If you take levothyroxine, alirocumab, and ALA concurrently, check TSH and free T3 at baseline, then again at 6 and 12 weeks after adding ALA. If free T3 drops or TSH rises above your target range, your prescriber may need to adjust the levothyroxine dose upward by 12.5 to 25 mcg. Some clinicians recommend separating ALA from levothyroxine by at least 2 hours to minimize direct absorption interference, though the T4-to-T3 conversion effect is systemic and not dependent on co-ingestion timing [7].

Patients Without Thyroid Disease

If your thyroid function is normal and you are not on thyroid medication, ALA's effect on T4-to-T3 conversion is unlikely to produce clinical symptoms. A single TSH check at 12 weeks after starting ALA provides reasonable reassurance.

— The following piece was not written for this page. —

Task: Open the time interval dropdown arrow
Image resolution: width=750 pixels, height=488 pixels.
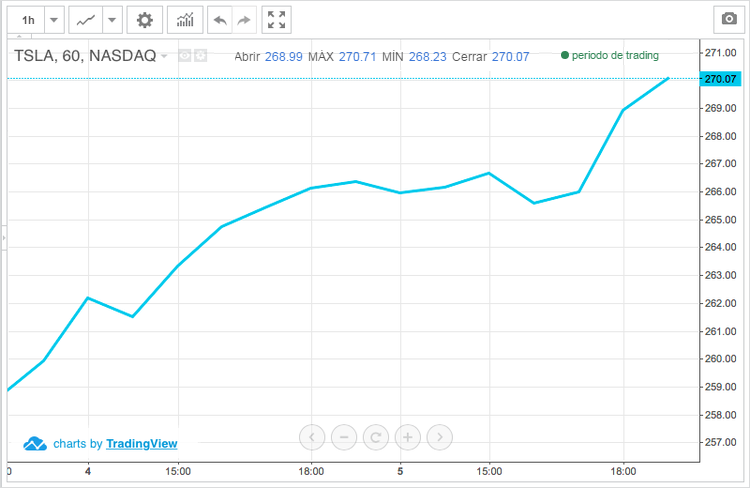Action: [x=53, y=20]
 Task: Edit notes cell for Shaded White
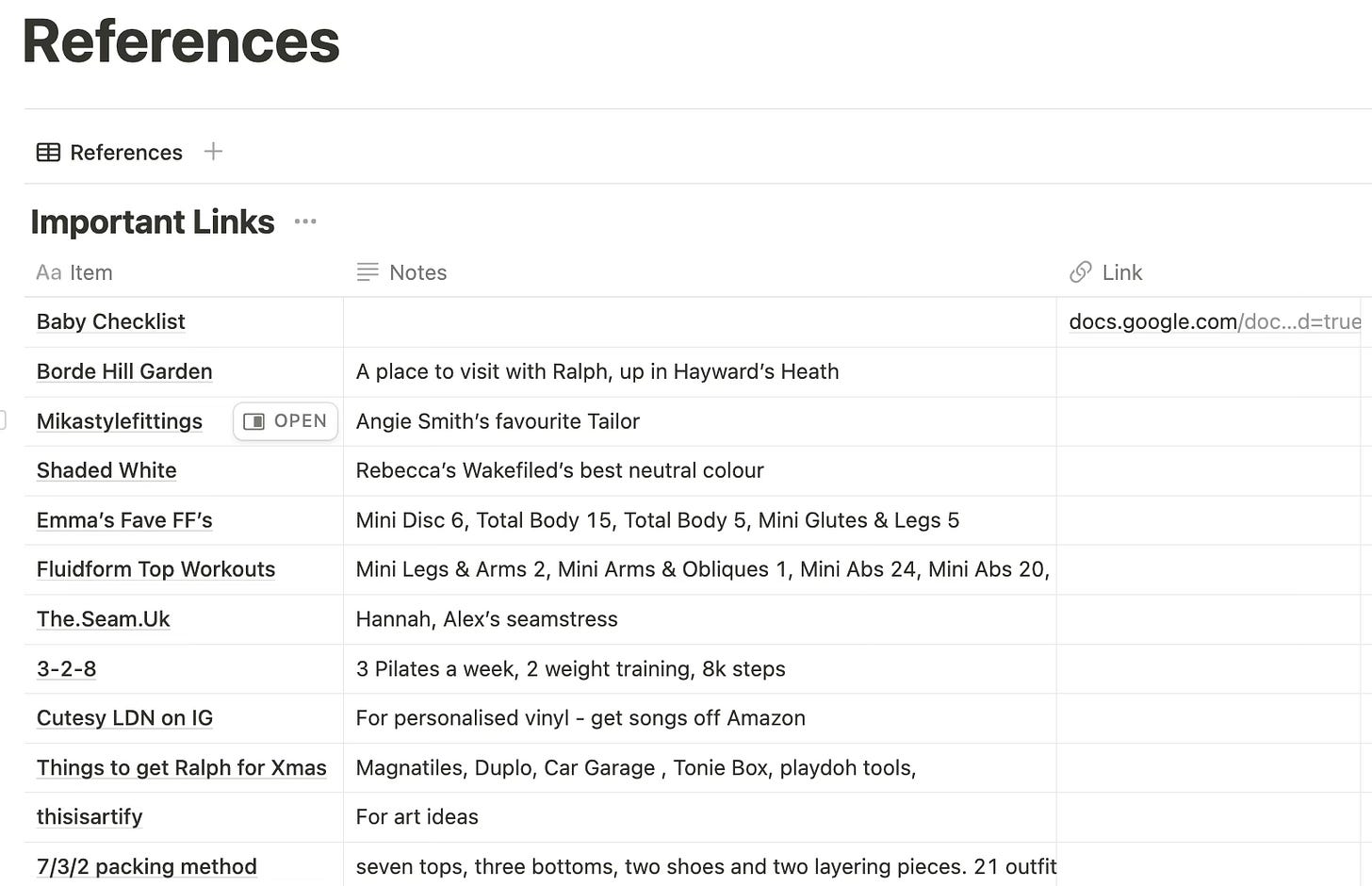700,470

What to Do If You Are Already Taking Both

Many patients discover interaction questions after they have been co-administering a supplement and a prescription drug for weeks or months. That is fine. If you have been taking ALA and Praluent together without symptoms, the combination is likely well tolerated for you.

Step-by-Step Assessment

Check your most recent lipid panel. If LDL-C is at or below your target (typically <70 mg/dL for ASCVD patients per 2018 AHA/ACC guidelines), alirocumab efficacy is not compromised [14]. Review your most recent fasting glucose or HbA1c. If these values are stable and within your goal range, ALA is not causing problematic glucose shifts.

When to Talk to Your Prescriber

Contact your prescriber if you notice any of the following after adding ALA: episodes of lightheadedness or shakiness between meals (possible hypoglycemia), new fatigue or cold intolerance (possible reduced T3), or an unexplained rise in LDL-C on repeat testing (possible undertreated thyroid disease).

Dr. Robert Eckel, a professor of medicine at the University of Colorado and past president of the American Heart Association, has stated regarding supplement use with lipid-lowering therapies: "Patients should inform their cardiologist of every supplement they take. Interactions may not always be direct, but the downstream metabolic effects can alter the clinical picture" [14].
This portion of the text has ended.